D’altro canto, il passaggio dalla scuola al mondo del lavoro avviene, nel caso della formazione professionale, molto presto, a partire da 15 anni. Capire quale sia la scelta giusta non è semplice. «Insieme all’Ufficio dell’orientamento scolastico e professionale e la Città dei mestieri della Svizzera italiana stiamo rafforzando l’accompagnamento alle scelte dei giovani nel post-obbligatorio», commenta Gonzalez. «Lo facciamo con tutti i partner della formazione. Fondamentale è il ruolo dei genitori perché è lì che si formano le scelte». Accanto, poi, ci sono le scuole medie, le associazioni di categoria che a loro volta promuovono momenti informativi e di sensibilizzazione. «I progetti non mancano. L’importante è preparare la scelta già in terza e quarta media»

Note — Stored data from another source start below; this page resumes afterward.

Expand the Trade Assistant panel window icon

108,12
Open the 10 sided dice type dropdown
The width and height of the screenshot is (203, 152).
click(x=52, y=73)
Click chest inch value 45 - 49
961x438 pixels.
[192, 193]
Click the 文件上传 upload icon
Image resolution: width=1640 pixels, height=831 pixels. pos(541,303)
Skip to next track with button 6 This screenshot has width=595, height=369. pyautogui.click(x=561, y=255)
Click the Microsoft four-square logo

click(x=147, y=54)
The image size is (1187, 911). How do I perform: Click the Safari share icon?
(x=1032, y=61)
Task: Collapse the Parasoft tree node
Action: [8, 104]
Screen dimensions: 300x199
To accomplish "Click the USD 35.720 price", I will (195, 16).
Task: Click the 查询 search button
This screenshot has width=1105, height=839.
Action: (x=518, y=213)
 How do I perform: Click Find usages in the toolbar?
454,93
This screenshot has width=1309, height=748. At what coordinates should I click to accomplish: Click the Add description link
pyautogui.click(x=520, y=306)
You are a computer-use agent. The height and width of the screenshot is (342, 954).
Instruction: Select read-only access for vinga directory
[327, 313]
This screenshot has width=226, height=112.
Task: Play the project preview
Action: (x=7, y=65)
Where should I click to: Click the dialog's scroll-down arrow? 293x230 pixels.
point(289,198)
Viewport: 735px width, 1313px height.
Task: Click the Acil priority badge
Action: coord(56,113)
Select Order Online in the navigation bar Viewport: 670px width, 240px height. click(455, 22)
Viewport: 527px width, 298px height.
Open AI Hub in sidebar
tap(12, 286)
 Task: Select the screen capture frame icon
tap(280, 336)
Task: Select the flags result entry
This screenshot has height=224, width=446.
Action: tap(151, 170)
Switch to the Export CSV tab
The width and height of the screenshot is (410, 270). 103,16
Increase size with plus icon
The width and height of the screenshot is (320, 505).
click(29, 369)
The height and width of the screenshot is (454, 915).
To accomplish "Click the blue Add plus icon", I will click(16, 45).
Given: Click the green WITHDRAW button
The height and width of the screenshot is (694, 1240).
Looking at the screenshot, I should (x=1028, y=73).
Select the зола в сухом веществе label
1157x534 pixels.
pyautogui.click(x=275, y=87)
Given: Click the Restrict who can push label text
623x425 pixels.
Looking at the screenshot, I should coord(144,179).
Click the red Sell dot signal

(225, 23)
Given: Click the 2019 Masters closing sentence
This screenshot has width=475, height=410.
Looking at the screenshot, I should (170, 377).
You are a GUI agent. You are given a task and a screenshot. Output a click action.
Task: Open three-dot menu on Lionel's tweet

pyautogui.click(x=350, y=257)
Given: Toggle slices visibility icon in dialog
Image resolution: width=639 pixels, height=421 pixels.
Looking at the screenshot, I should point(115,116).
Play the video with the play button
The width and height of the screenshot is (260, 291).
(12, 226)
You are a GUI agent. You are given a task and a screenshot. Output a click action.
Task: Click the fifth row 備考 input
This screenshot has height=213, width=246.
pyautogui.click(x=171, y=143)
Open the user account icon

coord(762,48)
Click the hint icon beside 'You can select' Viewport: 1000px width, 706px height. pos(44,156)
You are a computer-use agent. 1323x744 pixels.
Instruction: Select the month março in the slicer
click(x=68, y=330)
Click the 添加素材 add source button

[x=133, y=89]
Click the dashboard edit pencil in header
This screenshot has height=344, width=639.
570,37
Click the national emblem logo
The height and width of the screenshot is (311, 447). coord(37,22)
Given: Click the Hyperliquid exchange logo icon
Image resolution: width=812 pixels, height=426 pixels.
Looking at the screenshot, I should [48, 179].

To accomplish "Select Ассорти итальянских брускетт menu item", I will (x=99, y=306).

Posti di tirocinio, «abbiamo invertito la tendenza»
«Negli anni post-COVID siamo riusciti ad aumentare i contratti di tirocinio rispetto agli anni pre-pandemici», osserva Oscar Gonzalez, direttore aggiunto alla Divisione della formazione professionale. «Nell’ultima campagna di collocamento abbiamo chiuso con un eccesso di posti di apprendistato. Una quarantina è rimasta vacante a fronte di un saldo pre-COVID vicino allo zero». Dal 2019-2020, il Cantone si è impegnato a rafforzare la formazione professionale - ricorda Gonzalez - con l’obiettivo di aumentare i posti di apprendistato. «Siamo riusciti a invertire la dinamica che da tempo, a livello cantonale e federale, era leggermente negativa». Ora, come detto in termini assoluti, i contratti di tirocinio sono aumentati, «di circa un centinaio». Il numero delle aziende formatrici, invece, segue una lieve ma costante decrescita. Ciò significa che un numero più esiguo di aziende forma un numero leggermente maggiore di apprendisti. «Annualmente sono circa 2.500 le aziende che concorrono alla formazione professionale». Ma come sono distribuite sul territorio? «In rapporto al numero di abitanti, nelle regioni periferiche le aziende sono, in proporzione, più propense a offrire posti di apprendistato». Ugualmente, osserva Gonzalez, nelle valli il tasso di giovani che sceglie un tirocinio è maggiore rispetto ai centri. Non si tratta tuttavia di una peculiarità ticinese. Quanto ai poli urbani, «il Luganese e il Mendrisiotto offrono in proporzione meno posti di tirocinio». Individuare una causa precisa all’origine di questa distribuzione geografica dell’offerta è tuttavia difficile, spiega il nostro interlocutore. «È un discorso culturale. Probabilmente, nelle zone periferiche c’è maggiore attenzione alle realtà aziendali». Realtà che spesso hanno una tradizione familiare ancorata al territorio. «Per queste aziende, investire nella formazione di un giovane diventa anche un modo per garantirsi una continuità».